Oleh: Muhaimin Iqbal
Bahwasanya tidak semua yang digagas di Startup Center (d/h Pesantren Wirausaha) berhasil itu benar adanya, bahkan lebih banyak yang gagal dari yang berhasil. Tetapi satu berhasil dari sekian banyak yang gagal, itupun sudah cukup bagi kami. Yang lebih penting adalah tidak menyerah dengan kegagalan dan dapat mengambil pelajaran dari kegagalan-kegagalan tersebut. Demikianlah yang terjadi ketika kami menggagas bahan rumah murah sejak lima tahun lalu, mulai dari teknologi composites, teknologi sarang lebah (teknosal) sampai teknologi lock brick – semuanya belum berhasil. Maka kami berharap banyak pada exercise keempat kami dengan teknologi biocomposites.

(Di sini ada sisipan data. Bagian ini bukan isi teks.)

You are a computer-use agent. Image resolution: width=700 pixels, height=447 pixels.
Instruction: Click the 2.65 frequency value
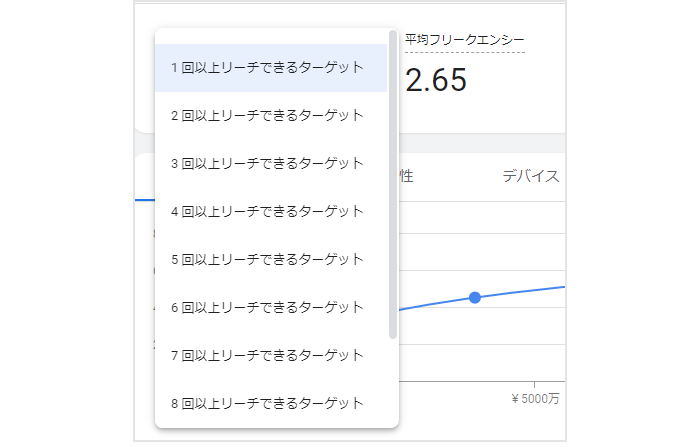(436, 80)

Teknologi composites yang sudah kami kembangkan sejak lima tahun lalu dan sudah sampai membuat kandang kambing dan bahkan juga sebuah masjid dari gedebog, akhirnya
belum bisa dikomersialkan karena terbentur salah satu bahan bakunya –
yang berupa resin kimia dan mahal. Tetapi dari pengembangan ini, kami
bisa menguasai teknologi pembuatan composites.
Teknologi
sarang lebih (teknosal) yang kami gagas tiga tahun lalu berlanjut
sampai pembuatan mesin nan canggih – yang saking canggihnya – perancang
dan pembuatnya sendiri akhirnya menyerah di tengah jalan, meninggalkan
mesin setengah jadi yang ngangkrak. Dari sini pelajarannya adalah –
jangan membuat mesin yang terlalu canggih, yang belum proven
teknologinya !
Kemudian
teknologi lock brick yang kami gagas setahun lalu, bahannya melimpah –
yaitu tanah biasa – sehingga seharusnya tidak mengalami masalah seperti
di gagasan pertama. Mesinnya mestinya juga sederhana – sehingga
seharusnya tidak mengalami kendala seperti gagasan kedua. Tetapi belum
juga berhasil karena kami terlalu mengandalkan orang lain untuk
pengembangan mesinnya.
Maka
berangkat dari ketiga pelajaran sebelumnya tersebut di atas, kini kami
sedang menggagas solusi yang keempat. Yang tidak membutuhkan bahan baku
kimia yang mahal dan tidak baik bagi lingkungan, yang tidak membutuhkan
mesin yang terlalu canggih, dan bahkan tidak memerlukan mesin atau alat
khusus untuk membuatnya. Solusi yang keempat ini bernama biocomposites.
Berbeda
dengan composites pada umumnya yang melibatkan bahan baku berbasis
kimia – utamanya resin, biocomposites sepenuhnya menggunakan bahan-bahan
alami yang ada di sekitar kita. Bahan baku utamanya adalah cellulose –
yaitu biomassa paling dominan yang ada di alam ini.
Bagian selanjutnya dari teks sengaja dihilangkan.